Чтение онлайн

ЖАНРЫ

Шрифт:

Впоследствии я многократно пенял на себя за то, что не воспользовался возможностью увидеть столицу, оказаться в гуще революционных событий. Если бы я жил в Петрограде летом и осенью 1917 года, то, вероятно, в революционной атмосфере уже смолоду стал бы большевиком, а после Октябрьской революции стал бы работником государственного аппарата, верней всего — дипломатического, на несколько лет ранее, чем это было в действительности.

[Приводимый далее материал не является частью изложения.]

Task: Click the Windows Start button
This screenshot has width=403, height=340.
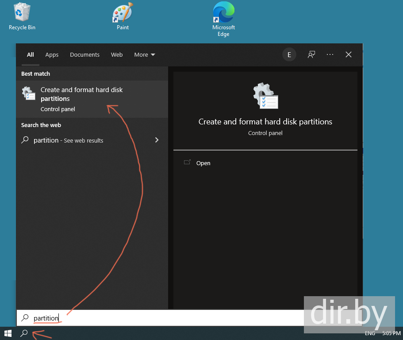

Могло бы случиться, что, приняв предложение Рязанова и подпав под его влияние, я стал бы заниматься марксистской теорией, работал бы в созданном им Институте Маркса-Энгельса. Но тогда при подготовке процесса меньшевиков в 1931 году я был бы репрессирован вместе с Рязановым и его сотрудниками. Еще не было Сухановской тюрьмы, я там не побывал бы, но раньше, чем это случилось фактически (и на больший срок), стал бы обитателем Архипелага ГУЛаг.

Разумеется, я продумывал в тюрьме те поворотные моменты моей жизни, когда передо мной непосредственно стояла альтернатива: вступать в ВКП(б) или нет. В Одессе в первые месяцы установления советской власти я был близок с молодыми коммунистами (а позднее с подпольщиками), мои приятели недоумевали, почему я не вступил в партию. Но я не был убежденным большевиком и не скрывал этого. В начале двадцатых годов петроградские коммунисты, связанные с Политехническим институтом, где я учился, настойчиво уговаривали меня стать членом партии. Я снова не совершил этого шага.

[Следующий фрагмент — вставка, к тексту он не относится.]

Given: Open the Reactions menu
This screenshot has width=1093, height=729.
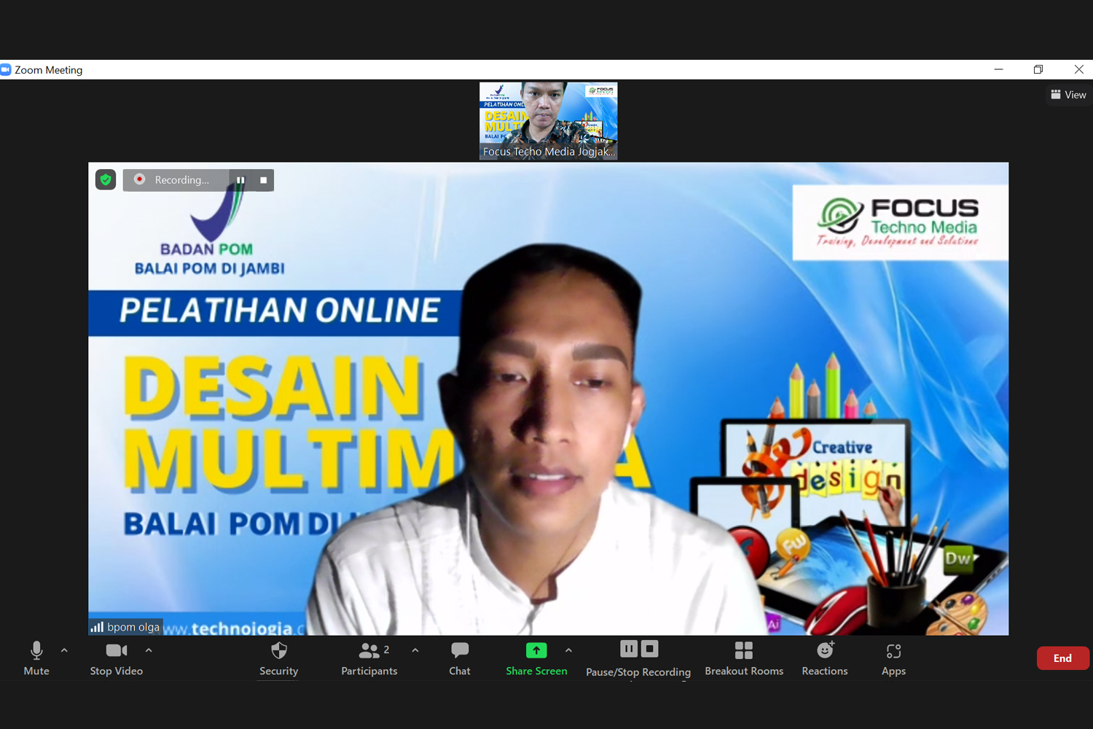Looking at the screenshot, I should 824,658.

Позднее я осуждал себя за «интеллигентские колебания», а когда я подал заявление о приеме в партию, должен был объяснять, почему я этого раньше не сделал.

(Я стал кандидатом в члены партии, работая в редакции «Известий» в 1931 году, и оставался им, то есть неполноправным членом партии, вплоть до ареста в 1939 году. После возвращения в Москву в 1955 году я добился восстановления меня в звании члена партии; в этих моих шагах сказалась логика моей борьбы за полную реабилитацию и снятие всех ложных обвинений. Хотя в 1956 году я уже не склонен был снова стать слугой партии и государства, все же в ту пору я еще не вышел на чистую волю из лабиринта обмана и самообмана.)

Я говорил себе в тюремной камере: был бы я в двадцатых годах полноправным членом партии, я, несомненно, пылко высказывался бы на собраниях. Позднее мне не прошла бы даром свойственная мне в ранние годы склонность выражать свое собственное, неканоническое мнение. Во второй половине тридцатых годов я должен был бы объясняться по поводу того, что говорил и делал в двадцатых годах. Результат был бы тот, что я оказался бы в камере Сухановской тюрьмы еще раньше, чем это случилось в действительности. Правда, добавлю я теперь, при этом «варианте» я после реабилитации как старый член партии получил бы персональную пенсию, в которой мне фактически и незаконно руководство МИД СССР отказало…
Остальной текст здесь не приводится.